A classic Princess and the Pauper style story, Hudgens plays both Stacey, a Chicago baker too uptight for her own good, and Margaret, a Duchess set to marry the arrogant Prince Edward, who she doesn’t particularly like, let alone love. When they run into each other in the fictional country of Belgravia during a baking competition Stacey is taking part in, they realize their crazy resemblance to one another and the spontaneous Margaret decides they should swap places for a couple days. Inevitably, each woman falls in love with the other’s disinterested man (in Margaret’s case, Stacey’s old friend Kevin), and zany antics ensue. This synopsis is already far longer than most that I write, and it still feels as though I’ve left out some crucial details – the convoluted twists and turns and explanations in The Princess Switch are absolutely bizarre at points, and mostly unwarranted.
But at least Hudgens is charming as ever. Though I was never really a High School Musical kid, I do appreciate how multi-talented and charismatic both Efron and Hudgens have proven themselves to be, and her warmth does help to elevate the movie as a whole. She does a surprisingly good job switching between the two characters, as well as pretending to be one being the other, and has a good chemistry with both leading men. Though I appreciate that Sam Palladio’s Prince Edward had some development as a character, aided by his Colin Firthy performance, I did find myself wishing that the film had gone in a little harder on the royals; it’s 2018, and whilst I like escapist entertainment as much as the next person, I did find it aggravating that director Mike Rohl seems so enamored with the monarchy.

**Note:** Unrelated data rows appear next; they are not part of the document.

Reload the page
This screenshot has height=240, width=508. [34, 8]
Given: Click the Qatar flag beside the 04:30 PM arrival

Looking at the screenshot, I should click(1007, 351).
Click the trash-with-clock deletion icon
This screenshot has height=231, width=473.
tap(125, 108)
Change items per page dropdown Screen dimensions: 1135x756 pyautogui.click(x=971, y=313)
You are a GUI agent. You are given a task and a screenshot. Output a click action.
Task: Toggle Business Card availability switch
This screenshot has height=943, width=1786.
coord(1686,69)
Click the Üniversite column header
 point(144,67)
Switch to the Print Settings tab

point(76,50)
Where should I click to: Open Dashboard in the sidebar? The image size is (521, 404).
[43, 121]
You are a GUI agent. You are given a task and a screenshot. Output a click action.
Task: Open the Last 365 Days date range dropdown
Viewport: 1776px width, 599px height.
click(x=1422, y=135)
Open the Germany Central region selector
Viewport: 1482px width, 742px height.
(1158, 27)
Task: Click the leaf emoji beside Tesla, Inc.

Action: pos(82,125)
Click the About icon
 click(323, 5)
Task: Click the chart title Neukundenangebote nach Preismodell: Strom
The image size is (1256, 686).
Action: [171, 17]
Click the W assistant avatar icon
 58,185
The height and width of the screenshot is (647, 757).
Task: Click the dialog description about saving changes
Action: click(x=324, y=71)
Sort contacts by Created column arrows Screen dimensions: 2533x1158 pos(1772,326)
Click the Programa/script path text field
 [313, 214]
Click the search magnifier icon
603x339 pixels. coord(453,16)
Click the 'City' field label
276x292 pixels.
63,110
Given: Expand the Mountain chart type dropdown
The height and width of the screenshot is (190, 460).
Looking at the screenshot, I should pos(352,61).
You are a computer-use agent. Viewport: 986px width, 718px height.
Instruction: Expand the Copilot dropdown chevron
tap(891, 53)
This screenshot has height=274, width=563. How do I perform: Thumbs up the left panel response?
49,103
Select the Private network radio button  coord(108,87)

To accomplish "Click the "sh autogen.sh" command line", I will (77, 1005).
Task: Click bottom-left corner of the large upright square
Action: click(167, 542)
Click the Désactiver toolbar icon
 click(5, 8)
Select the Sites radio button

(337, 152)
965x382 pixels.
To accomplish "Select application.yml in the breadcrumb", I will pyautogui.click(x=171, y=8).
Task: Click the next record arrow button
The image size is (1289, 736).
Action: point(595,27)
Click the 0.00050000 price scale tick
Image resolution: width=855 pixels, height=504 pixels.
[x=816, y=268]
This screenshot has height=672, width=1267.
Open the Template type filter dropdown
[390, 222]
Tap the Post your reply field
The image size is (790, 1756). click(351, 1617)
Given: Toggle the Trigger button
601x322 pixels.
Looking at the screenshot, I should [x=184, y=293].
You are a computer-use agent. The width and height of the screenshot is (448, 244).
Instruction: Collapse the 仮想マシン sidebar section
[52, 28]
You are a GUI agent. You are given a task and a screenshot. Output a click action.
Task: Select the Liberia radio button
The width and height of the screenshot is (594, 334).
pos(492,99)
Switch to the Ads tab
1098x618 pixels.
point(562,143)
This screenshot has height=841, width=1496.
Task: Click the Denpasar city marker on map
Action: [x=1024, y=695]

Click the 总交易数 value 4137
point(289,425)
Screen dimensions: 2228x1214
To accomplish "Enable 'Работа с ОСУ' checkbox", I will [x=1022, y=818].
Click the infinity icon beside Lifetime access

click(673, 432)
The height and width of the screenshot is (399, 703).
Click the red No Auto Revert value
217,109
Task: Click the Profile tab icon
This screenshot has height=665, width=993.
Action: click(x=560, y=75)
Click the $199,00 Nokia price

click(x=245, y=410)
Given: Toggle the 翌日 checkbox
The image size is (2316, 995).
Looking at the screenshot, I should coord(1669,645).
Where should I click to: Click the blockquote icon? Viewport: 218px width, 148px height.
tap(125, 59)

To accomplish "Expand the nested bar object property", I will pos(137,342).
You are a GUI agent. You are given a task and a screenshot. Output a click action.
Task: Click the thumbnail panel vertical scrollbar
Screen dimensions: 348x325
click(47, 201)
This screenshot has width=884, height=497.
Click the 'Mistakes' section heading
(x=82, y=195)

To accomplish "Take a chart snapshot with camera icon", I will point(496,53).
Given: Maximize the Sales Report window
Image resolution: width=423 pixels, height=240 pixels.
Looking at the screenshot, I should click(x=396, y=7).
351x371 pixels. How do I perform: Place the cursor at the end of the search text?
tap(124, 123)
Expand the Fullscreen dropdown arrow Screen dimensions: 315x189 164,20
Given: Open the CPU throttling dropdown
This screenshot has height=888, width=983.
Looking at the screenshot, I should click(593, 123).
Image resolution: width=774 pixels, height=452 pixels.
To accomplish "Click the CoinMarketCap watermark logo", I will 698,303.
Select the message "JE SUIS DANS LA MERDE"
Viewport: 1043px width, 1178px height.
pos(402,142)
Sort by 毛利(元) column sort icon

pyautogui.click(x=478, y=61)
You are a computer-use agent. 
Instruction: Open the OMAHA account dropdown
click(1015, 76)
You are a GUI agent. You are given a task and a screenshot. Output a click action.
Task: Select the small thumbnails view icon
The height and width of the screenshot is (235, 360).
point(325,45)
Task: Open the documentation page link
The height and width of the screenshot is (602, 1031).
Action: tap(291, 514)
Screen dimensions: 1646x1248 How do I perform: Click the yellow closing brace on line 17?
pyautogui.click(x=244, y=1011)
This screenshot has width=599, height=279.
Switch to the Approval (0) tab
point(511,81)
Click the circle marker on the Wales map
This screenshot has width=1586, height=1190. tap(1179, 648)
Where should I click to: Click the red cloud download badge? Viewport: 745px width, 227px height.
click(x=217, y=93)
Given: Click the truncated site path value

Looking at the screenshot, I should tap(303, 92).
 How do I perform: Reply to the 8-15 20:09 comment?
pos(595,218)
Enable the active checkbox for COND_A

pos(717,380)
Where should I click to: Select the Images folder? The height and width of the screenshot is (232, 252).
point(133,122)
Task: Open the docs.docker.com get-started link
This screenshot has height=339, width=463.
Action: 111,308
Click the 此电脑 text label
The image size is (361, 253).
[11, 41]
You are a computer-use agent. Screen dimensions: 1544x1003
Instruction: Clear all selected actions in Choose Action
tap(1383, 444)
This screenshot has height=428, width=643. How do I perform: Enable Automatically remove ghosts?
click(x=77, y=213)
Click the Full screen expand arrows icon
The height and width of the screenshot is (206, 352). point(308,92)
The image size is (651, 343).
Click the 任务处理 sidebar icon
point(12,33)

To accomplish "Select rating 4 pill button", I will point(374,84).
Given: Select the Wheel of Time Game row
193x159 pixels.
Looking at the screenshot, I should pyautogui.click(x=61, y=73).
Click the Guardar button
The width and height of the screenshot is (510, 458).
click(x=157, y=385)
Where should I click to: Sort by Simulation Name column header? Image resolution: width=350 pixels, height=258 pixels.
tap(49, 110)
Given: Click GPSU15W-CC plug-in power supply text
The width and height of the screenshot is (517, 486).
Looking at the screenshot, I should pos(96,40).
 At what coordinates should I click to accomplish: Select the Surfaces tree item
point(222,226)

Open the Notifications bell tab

Undoubtedly, the main thing this movie has going for it is production design. From the Pinterest interiors of the cabin Stacey is staying in to the snow-covered markets of Belgravia and her adorable bakery from the start, most of The Princess Switch resembles one of the protagonist’s baked creations. Most Hallmark Christmas movies neglect this element of filmmaking, instead relying on attractive leads and a lack of conflict to wrap the reader in a soft blanket, so I respect the effort that went into making this film so damn appealing.
If you’ve already made your mind up on The Princess Switch, I doubt this review will swing you to the other side of the argument. So my closing statement is simply that it kept me entertained, and that don’t worry, I promise I’ll watch Roma soon.